**DATA RECORDS**:
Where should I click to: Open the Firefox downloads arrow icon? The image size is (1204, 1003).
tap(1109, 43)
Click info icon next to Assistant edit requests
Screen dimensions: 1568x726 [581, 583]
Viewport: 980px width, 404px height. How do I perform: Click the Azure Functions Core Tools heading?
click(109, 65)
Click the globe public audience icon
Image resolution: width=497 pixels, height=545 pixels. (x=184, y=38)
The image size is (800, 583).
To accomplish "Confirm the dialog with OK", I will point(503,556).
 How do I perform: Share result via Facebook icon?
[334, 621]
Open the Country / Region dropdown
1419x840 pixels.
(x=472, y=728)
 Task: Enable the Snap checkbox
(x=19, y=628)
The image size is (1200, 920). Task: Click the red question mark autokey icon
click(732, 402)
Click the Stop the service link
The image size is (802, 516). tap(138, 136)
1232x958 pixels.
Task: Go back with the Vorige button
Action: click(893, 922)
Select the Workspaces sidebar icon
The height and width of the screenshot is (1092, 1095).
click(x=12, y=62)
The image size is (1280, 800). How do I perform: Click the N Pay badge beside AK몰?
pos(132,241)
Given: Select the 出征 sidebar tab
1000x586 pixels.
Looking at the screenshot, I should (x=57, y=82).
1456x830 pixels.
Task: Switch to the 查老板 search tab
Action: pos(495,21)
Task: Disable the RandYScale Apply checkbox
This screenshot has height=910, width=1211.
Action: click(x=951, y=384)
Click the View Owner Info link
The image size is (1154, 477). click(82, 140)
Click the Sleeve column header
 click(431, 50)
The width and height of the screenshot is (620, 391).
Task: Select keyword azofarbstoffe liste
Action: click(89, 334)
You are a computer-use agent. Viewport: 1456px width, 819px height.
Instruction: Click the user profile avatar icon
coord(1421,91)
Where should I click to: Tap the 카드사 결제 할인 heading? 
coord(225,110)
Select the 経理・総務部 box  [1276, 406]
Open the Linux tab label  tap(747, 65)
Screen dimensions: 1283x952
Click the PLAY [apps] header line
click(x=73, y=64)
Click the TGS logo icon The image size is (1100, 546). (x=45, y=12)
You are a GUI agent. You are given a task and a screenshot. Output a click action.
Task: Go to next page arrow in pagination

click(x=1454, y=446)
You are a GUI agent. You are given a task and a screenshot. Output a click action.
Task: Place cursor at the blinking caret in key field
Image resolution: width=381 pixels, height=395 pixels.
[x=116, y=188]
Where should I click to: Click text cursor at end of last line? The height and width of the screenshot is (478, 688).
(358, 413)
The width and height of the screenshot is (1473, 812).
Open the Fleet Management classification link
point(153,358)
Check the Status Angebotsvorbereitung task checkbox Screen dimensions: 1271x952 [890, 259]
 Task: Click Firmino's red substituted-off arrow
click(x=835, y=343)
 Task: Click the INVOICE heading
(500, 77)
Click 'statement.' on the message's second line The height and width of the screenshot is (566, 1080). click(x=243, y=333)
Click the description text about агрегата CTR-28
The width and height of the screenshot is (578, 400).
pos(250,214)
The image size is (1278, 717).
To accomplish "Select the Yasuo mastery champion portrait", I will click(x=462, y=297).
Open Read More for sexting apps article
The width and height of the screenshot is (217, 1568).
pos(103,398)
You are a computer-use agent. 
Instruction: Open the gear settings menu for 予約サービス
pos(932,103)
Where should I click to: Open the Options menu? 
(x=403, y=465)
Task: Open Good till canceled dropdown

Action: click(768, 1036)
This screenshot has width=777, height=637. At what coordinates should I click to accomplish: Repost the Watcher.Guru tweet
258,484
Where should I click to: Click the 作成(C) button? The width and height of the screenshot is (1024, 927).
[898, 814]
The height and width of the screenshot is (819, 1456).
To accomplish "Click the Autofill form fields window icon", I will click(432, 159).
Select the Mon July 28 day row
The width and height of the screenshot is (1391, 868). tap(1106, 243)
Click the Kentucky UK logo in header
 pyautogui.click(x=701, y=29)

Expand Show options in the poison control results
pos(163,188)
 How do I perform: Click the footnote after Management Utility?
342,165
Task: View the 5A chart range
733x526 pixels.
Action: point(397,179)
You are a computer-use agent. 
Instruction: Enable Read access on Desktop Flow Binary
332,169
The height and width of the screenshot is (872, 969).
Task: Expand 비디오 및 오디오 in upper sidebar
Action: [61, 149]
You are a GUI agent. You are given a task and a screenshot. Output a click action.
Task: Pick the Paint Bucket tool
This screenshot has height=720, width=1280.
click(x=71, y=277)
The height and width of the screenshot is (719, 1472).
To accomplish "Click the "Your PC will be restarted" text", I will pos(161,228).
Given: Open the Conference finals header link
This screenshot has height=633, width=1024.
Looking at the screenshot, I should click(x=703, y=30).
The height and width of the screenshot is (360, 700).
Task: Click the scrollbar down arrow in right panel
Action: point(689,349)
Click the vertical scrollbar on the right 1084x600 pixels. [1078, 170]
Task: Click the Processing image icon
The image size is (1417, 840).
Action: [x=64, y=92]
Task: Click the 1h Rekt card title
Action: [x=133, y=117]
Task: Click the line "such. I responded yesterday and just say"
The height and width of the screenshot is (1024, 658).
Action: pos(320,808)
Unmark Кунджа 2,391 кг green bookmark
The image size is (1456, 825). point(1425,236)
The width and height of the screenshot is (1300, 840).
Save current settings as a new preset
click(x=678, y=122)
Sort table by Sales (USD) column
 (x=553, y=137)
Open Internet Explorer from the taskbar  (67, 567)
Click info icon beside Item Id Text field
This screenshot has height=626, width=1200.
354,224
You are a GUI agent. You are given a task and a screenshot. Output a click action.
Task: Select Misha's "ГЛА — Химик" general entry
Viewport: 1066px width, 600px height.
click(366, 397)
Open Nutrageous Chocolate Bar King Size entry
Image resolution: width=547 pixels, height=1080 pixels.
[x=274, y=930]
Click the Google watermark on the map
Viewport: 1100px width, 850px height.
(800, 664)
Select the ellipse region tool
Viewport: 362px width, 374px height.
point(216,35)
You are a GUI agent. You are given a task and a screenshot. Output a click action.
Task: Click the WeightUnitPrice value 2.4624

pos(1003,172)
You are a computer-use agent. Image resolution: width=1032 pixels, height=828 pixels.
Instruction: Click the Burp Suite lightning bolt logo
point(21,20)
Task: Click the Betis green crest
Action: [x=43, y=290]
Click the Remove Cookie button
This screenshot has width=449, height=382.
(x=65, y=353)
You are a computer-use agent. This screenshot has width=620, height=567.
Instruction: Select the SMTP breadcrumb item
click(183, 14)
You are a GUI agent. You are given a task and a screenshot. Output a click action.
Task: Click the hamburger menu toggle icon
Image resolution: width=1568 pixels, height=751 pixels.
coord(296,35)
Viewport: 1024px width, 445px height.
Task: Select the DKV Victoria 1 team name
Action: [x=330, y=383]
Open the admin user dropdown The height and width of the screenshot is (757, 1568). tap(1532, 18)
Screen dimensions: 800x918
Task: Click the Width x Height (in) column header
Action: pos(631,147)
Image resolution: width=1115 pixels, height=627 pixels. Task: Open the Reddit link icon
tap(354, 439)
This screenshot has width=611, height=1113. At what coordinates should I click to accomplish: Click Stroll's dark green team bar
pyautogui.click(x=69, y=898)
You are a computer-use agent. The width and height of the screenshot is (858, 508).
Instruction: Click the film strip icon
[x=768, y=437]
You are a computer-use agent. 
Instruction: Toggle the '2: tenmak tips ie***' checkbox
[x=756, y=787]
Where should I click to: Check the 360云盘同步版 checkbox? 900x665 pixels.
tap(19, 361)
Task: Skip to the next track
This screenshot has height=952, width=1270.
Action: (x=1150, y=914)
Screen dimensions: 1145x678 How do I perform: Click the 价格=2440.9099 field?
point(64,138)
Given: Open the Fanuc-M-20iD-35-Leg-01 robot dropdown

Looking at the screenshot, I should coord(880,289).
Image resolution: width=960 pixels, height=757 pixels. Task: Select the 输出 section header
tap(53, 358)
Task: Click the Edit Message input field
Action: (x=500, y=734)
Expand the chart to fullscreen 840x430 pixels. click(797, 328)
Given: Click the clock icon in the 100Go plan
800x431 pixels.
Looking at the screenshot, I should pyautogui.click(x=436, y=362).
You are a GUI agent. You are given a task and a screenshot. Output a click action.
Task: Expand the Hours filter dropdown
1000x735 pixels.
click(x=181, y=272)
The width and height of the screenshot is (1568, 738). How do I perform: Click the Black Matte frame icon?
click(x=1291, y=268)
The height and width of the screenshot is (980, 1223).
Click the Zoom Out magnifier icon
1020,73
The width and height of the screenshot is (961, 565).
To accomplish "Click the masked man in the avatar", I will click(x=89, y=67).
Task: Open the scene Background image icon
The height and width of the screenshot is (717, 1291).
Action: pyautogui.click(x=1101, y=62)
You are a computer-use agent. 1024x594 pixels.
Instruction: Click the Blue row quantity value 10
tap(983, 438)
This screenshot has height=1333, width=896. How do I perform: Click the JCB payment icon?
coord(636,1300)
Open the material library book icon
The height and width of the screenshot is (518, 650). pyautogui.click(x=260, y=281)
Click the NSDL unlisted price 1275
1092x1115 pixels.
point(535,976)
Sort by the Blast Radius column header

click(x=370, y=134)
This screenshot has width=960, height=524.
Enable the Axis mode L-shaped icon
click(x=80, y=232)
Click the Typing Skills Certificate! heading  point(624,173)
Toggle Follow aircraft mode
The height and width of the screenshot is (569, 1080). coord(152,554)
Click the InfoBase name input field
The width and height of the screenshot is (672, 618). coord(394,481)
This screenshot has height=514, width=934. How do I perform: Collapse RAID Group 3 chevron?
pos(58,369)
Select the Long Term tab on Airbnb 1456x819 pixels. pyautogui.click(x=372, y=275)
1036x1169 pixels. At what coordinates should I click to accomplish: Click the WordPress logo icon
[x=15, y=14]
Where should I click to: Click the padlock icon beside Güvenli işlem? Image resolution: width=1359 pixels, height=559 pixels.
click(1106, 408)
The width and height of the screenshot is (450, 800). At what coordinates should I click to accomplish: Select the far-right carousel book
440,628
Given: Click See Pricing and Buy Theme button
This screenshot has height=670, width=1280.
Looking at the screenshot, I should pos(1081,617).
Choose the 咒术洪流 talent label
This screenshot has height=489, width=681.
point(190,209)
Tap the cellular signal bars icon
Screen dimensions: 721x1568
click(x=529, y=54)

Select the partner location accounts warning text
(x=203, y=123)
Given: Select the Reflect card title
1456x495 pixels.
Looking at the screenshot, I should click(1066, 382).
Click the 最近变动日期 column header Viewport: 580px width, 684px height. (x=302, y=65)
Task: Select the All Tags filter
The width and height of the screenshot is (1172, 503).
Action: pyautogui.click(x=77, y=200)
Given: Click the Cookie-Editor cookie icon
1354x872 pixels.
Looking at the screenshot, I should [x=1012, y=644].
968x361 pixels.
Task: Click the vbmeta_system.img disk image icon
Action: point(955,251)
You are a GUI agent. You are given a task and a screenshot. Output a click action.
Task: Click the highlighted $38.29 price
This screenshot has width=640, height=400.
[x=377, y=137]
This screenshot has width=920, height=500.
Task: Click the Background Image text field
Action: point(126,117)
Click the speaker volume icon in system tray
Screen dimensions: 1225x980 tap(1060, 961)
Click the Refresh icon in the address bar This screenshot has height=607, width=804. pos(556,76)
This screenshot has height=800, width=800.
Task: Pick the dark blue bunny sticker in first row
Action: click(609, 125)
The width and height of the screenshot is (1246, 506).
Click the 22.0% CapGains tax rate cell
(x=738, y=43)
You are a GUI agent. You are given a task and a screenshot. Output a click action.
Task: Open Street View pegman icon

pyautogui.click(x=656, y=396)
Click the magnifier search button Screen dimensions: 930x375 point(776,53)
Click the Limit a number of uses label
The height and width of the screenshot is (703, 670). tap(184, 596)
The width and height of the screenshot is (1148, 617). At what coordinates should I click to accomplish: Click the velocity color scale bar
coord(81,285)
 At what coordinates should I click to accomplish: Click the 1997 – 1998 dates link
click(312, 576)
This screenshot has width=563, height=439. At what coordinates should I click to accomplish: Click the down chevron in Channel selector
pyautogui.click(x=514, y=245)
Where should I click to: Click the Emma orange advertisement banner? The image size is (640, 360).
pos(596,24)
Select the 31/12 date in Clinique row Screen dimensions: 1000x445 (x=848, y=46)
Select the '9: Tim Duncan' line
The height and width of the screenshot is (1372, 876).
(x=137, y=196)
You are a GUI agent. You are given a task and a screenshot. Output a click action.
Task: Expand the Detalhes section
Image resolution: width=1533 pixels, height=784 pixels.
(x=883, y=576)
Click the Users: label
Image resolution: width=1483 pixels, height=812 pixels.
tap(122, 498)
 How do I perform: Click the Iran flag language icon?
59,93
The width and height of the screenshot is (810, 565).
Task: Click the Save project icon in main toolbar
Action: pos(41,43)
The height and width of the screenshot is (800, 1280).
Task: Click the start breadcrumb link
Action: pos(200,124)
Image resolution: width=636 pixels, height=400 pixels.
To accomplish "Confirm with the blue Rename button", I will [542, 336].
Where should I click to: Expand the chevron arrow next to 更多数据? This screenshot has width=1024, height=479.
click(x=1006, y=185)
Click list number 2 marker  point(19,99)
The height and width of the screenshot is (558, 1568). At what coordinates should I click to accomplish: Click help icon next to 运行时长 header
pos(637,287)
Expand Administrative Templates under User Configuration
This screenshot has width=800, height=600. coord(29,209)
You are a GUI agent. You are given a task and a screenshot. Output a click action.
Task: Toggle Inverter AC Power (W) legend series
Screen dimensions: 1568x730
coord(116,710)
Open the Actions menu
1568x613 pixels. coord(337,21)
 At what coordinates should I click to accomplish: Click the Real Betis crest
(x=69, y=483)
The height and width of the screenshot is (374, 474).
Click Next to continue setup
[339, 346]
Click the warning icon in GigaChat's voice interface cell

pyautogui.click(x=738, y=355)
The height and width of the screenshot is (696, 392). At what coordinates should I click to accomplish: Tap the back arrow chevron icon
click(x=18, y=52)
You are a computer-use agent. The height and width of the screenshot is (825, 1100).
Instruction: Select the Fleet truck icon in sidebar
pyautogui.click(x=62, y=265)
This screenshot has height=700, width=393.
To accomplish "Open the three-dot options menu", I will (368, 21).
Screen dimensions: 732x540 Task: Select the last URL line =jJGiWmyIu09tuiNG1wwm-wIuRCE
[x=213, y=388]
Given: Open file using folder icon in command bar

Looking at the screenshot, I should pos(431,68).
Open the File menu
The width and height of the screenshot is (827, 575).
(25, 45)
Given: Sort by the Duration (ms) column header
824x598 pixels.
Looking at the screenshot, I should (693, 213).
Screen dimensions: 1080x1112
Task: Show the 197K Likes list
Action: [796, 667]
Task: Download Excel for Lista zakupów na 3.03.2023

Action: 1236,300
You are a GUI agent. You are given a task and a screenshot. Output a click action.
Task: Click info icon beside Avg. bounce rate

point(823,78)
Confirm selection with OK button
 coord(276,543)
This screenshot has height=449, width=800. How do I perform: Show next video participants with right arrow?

**WHAT THE EXERCISE ASKS**: Find each line of the data above that holds the word "entry", then copy it.

**EXERCISE RESPONSE**:
Task: Select Misha's "ГЛА — Химик" general entry
Open Nutrageous Chocolate Bar King Size entry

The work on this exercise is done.